» Instructions to follow:
Copy the records below verbatim, from the line with "Paste clipboard icon" up to and including the last line of the records, and leave the pictures out of your answer.

» Given records:
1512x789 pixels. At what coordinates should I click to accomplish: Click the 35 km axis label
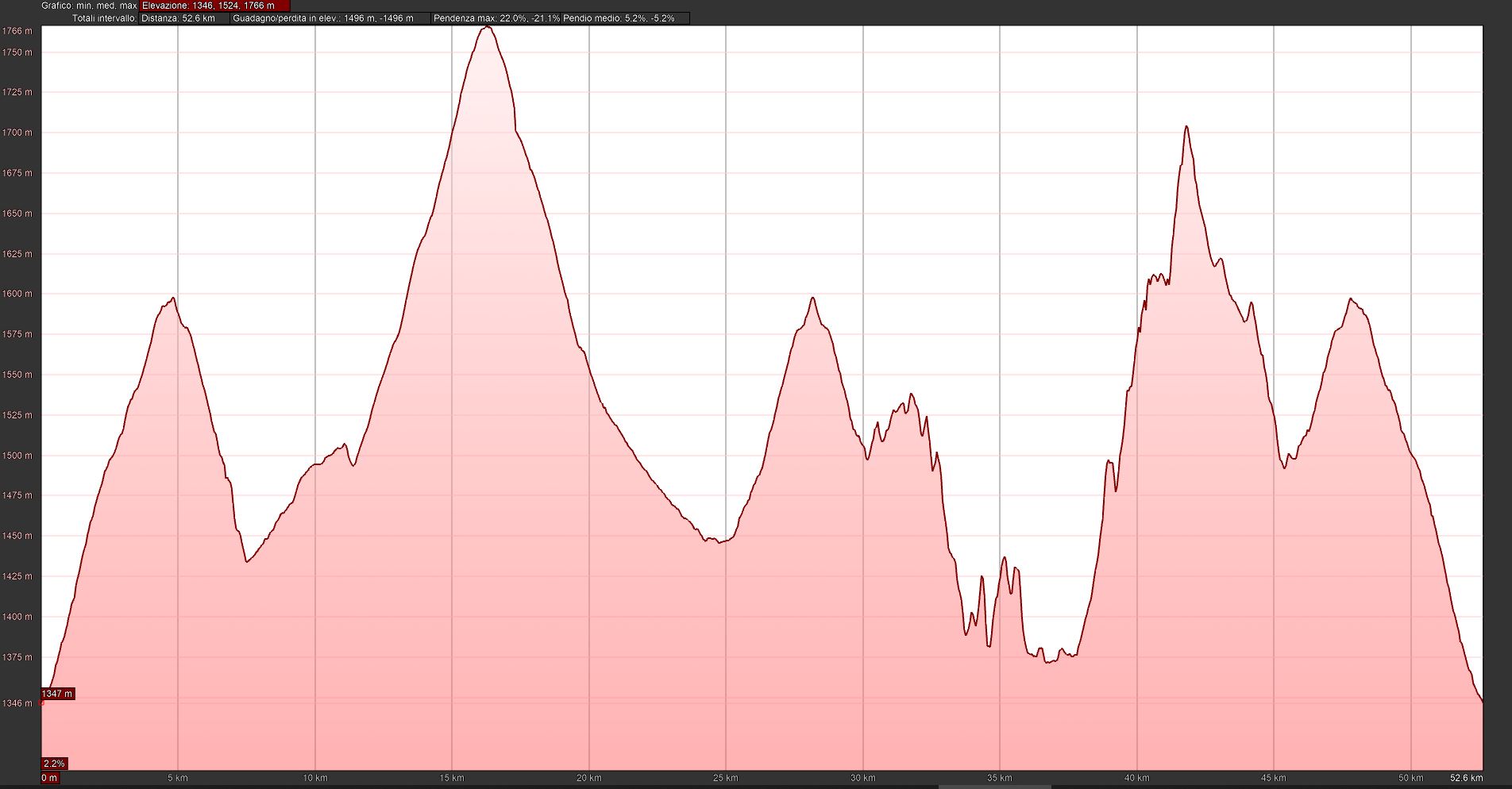[999, 778]
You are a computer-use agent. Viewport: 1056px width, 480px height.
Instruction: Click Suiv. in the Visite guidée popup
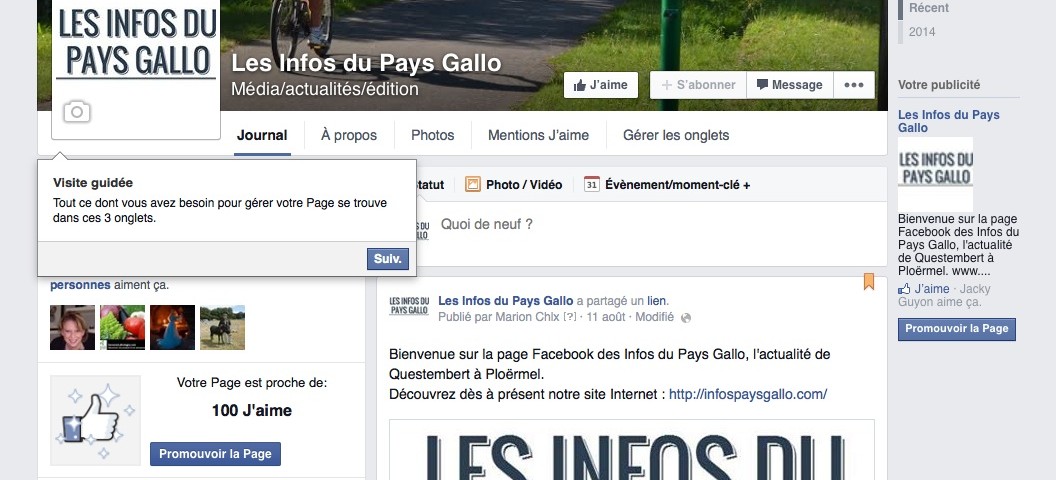point(388,259)
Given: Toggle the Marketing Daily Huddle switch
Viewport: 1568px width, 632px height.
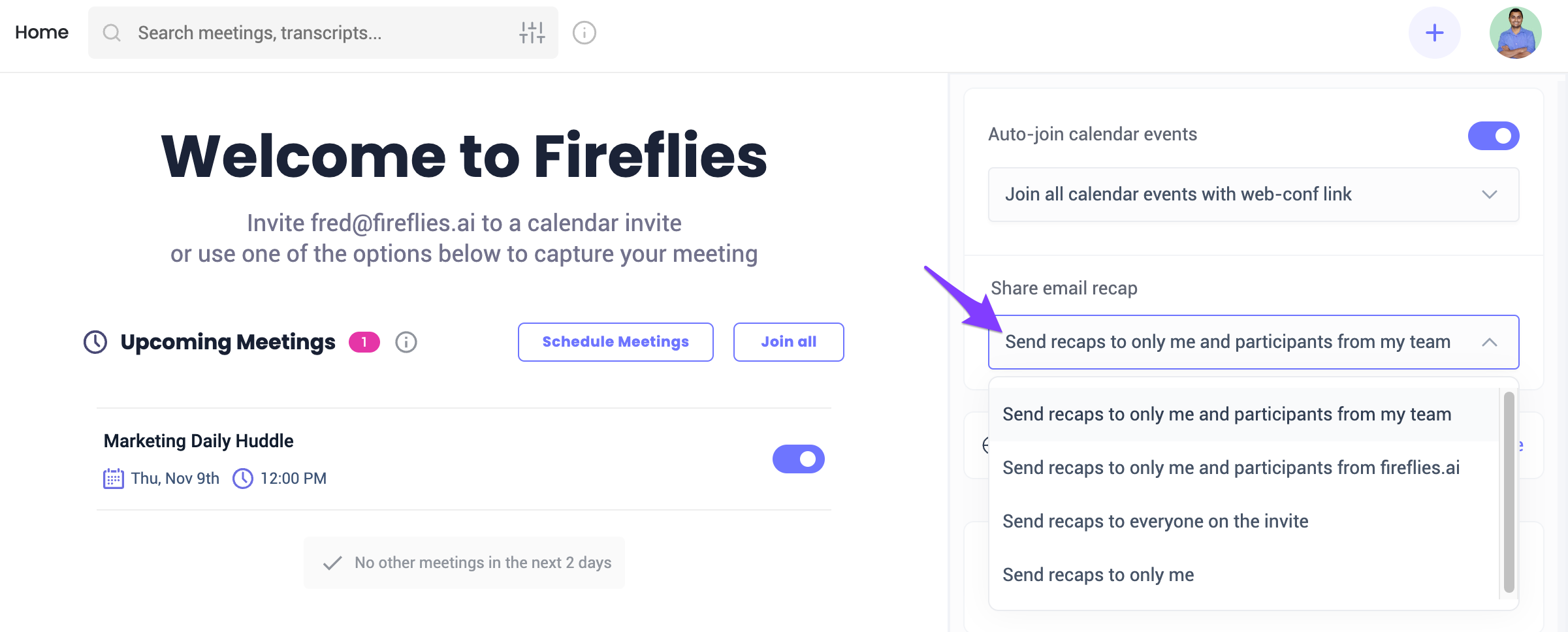Looking at the screenshot, I should point(798,459).
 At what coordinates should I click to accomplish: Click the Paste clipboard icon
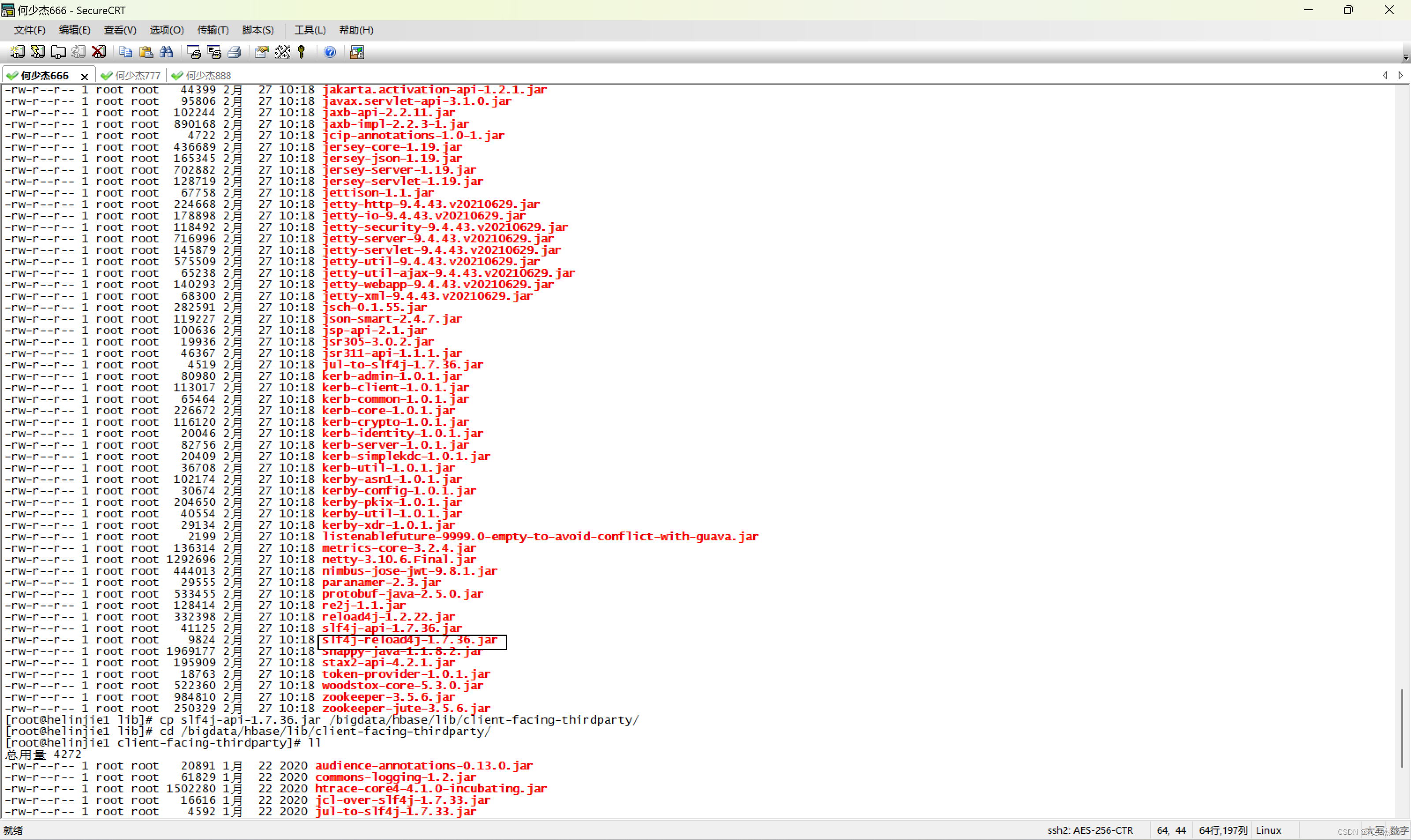pyautogui.click(x=146, y=52)
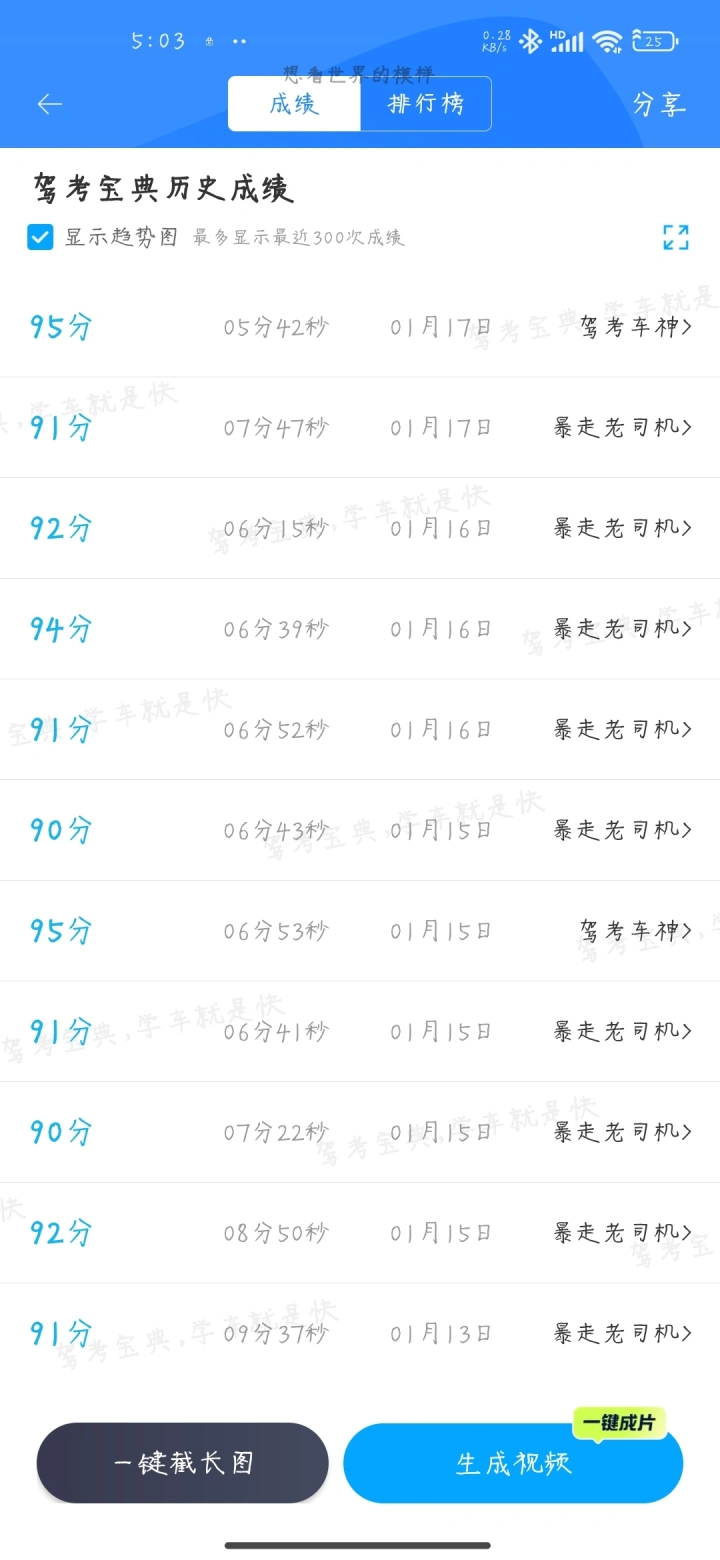Image resolution: width=720 pixels, height=1560 pixels.
Task: Open the 94分 record chevron
Action: pos(686,629)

» Answer to the task:
 At what coordinates should I click to accomplish: Click the Paste clipboard icon
pyautogui.click(x=146, y=52)
Image resolution: width=720 pixels, height=1560 pixels.
Task: Open the 94分 record chevron
Action: pos(686,629)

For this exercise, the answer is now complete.